(Beginning of DATA SHOWN)
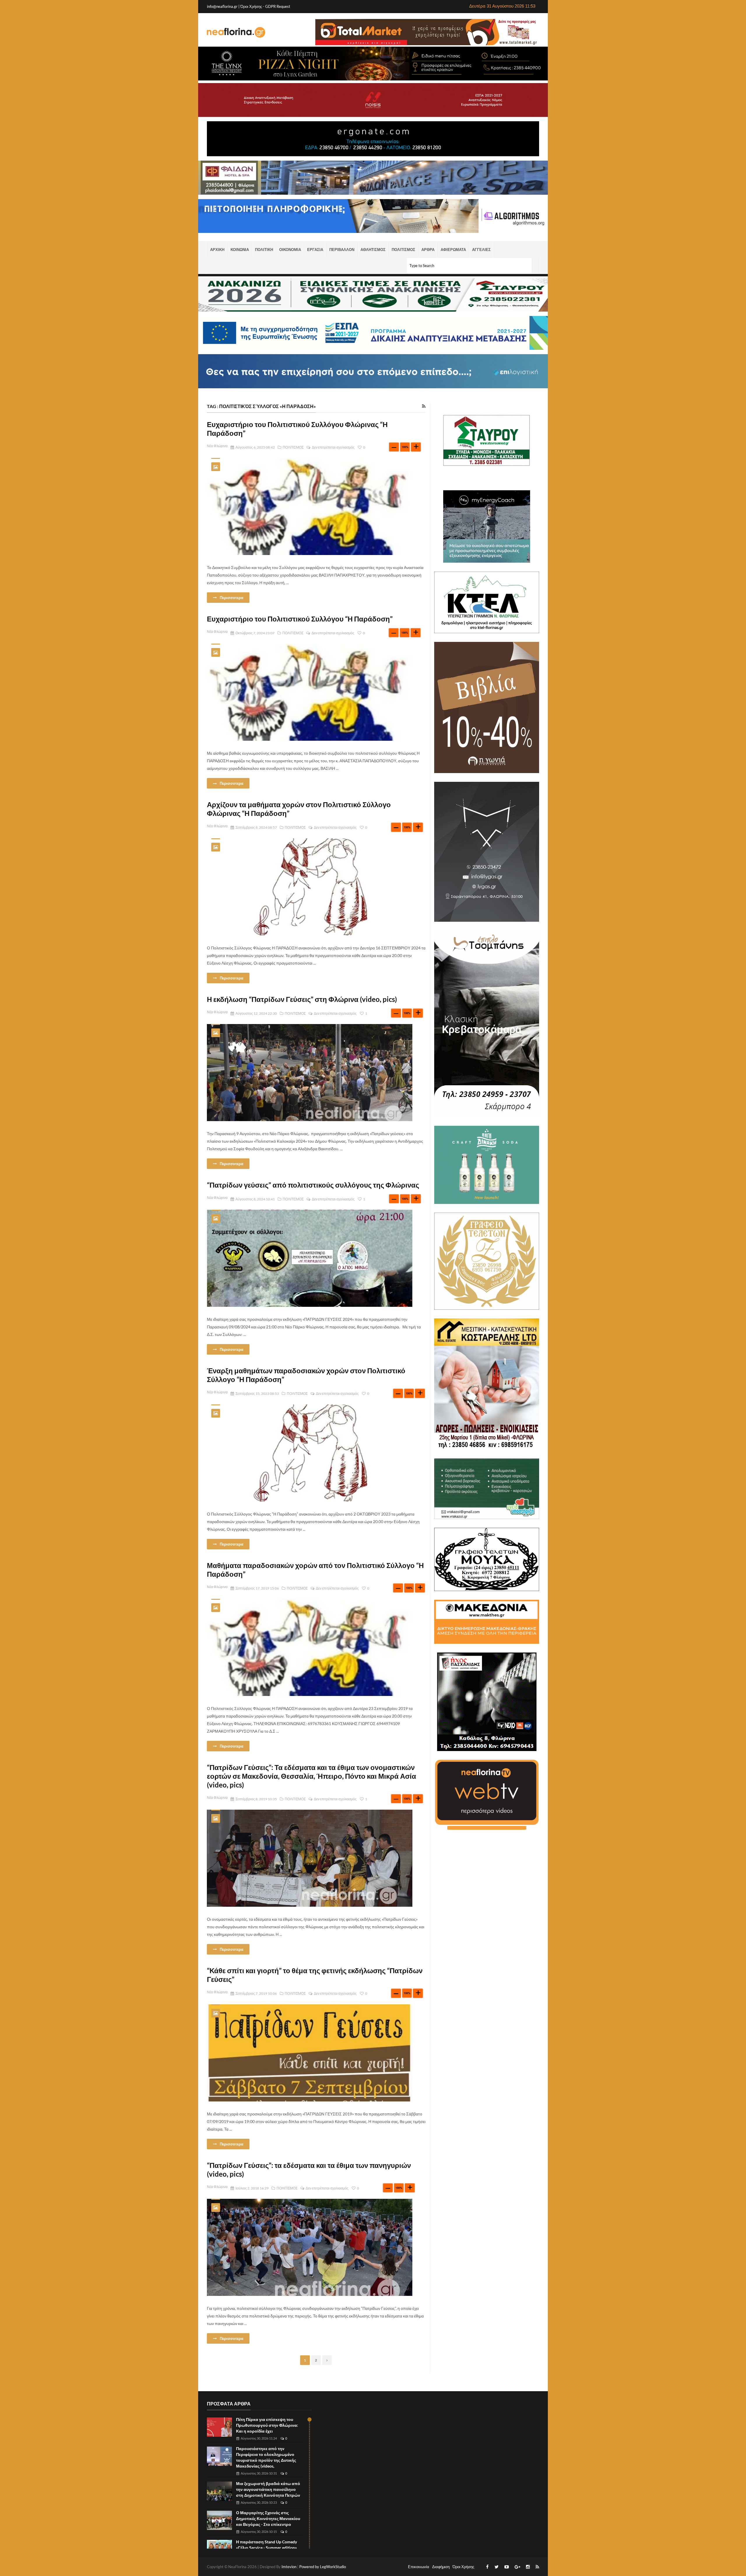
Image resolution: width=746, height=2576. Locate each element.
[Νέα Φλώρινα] (236, 32)
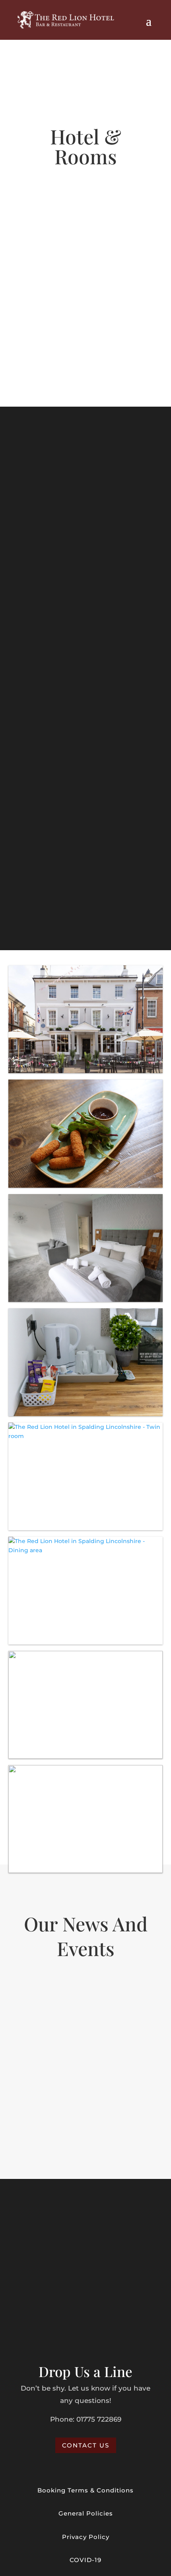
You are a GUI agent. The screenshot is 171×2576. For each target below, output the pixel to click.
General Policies (85, 2513)
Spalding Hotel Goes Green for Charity (79, 2003)
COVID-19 (85, 2560)
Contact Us (85, 2445)
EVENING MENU (85, 627)
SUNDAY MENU (85, 765)
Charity (38, 2014)
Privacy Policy (85, 2537)
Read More (85, 2138)
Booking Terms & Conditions (85, 2490)
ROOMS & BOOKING (85, 348)
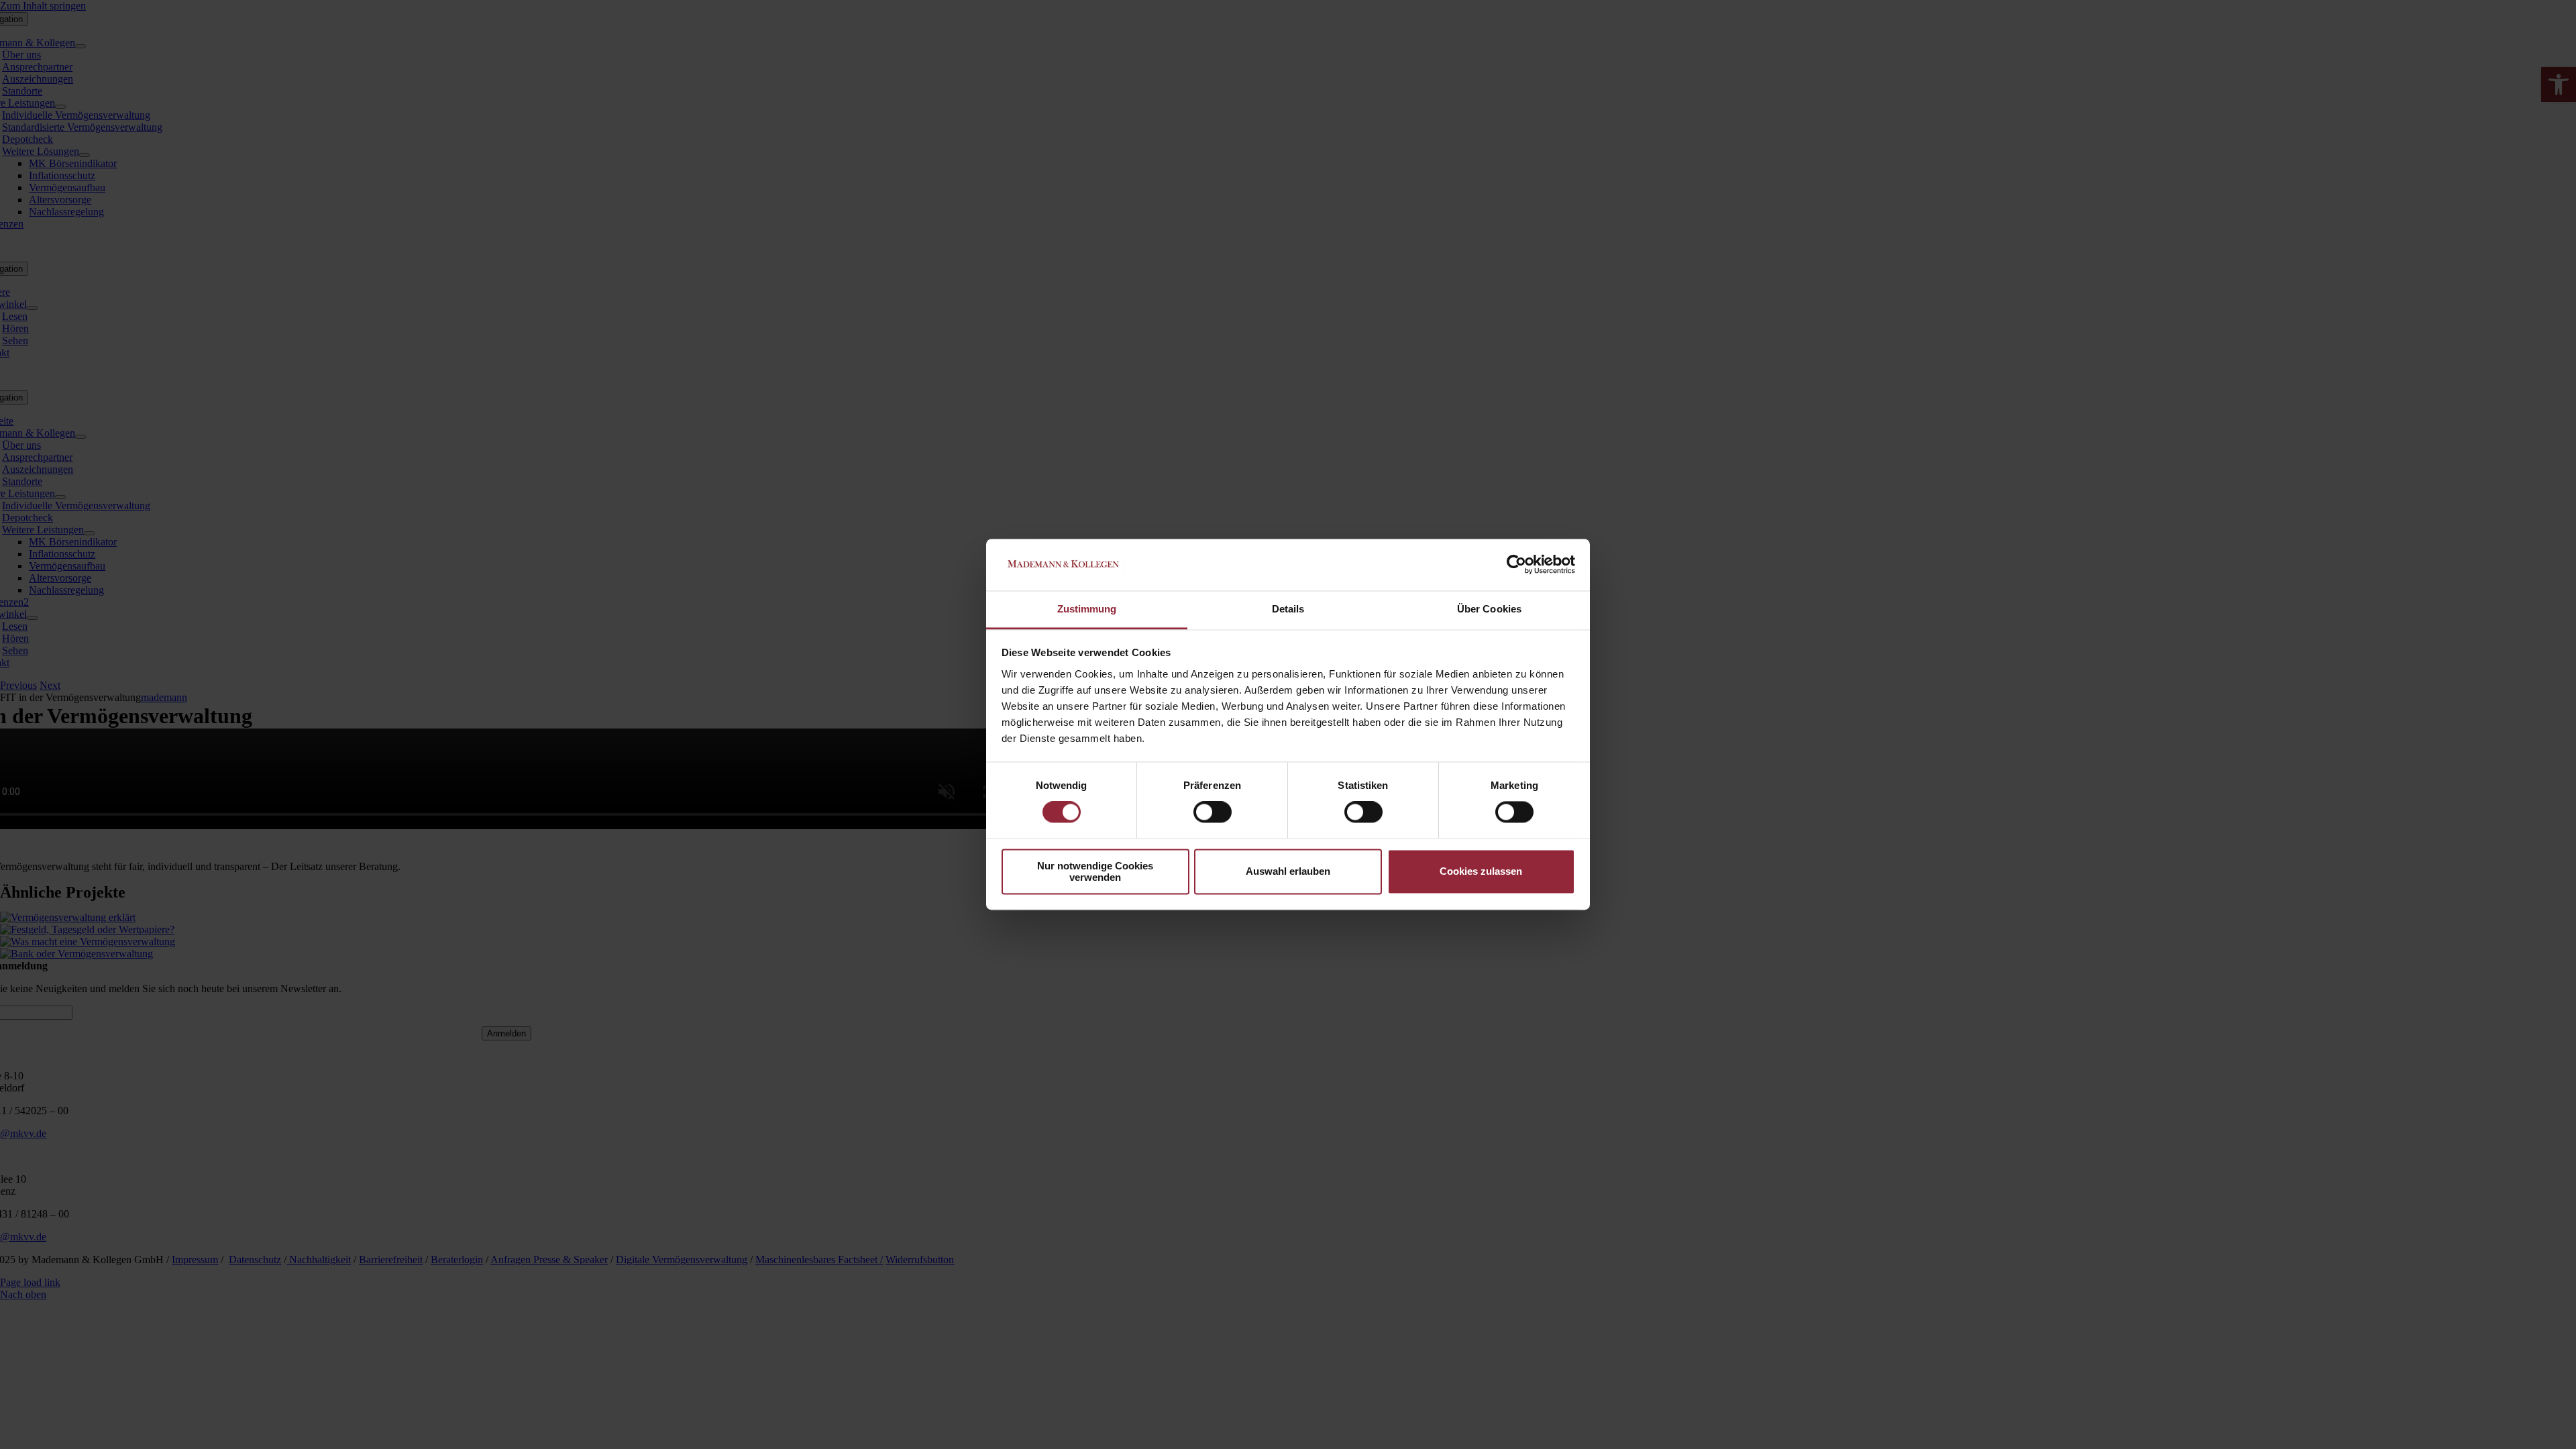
(End of DATA SHOWN)
TASK TO CARRY OUT:
Will you set down the records word for word while leaving out every picture?

SOLUTION TO THE EXERCISE:
Image resolution: width=746, height=2576. Locate each element.
[Νέα Φλώρινα] (236, 32)
You are a GUI agent. The screenshot is 171×2576. For each target below, output the pixel to click.
General Policies (85, 2513)
Spalding Hotel Goes Green for Charity (79, 2003)
COVID-19 (85, 2560)
Contact Us (85, 2445)
EVENING MENU (85, 627)
SUNDAY MENU (85, 765)
Charity (38, 2014)
Privacy Policy (85, 2537)
Read More (85, 2138)
Booking Terms & Conditions (85, 2490)
ROOMS & BOOKING (85, 348)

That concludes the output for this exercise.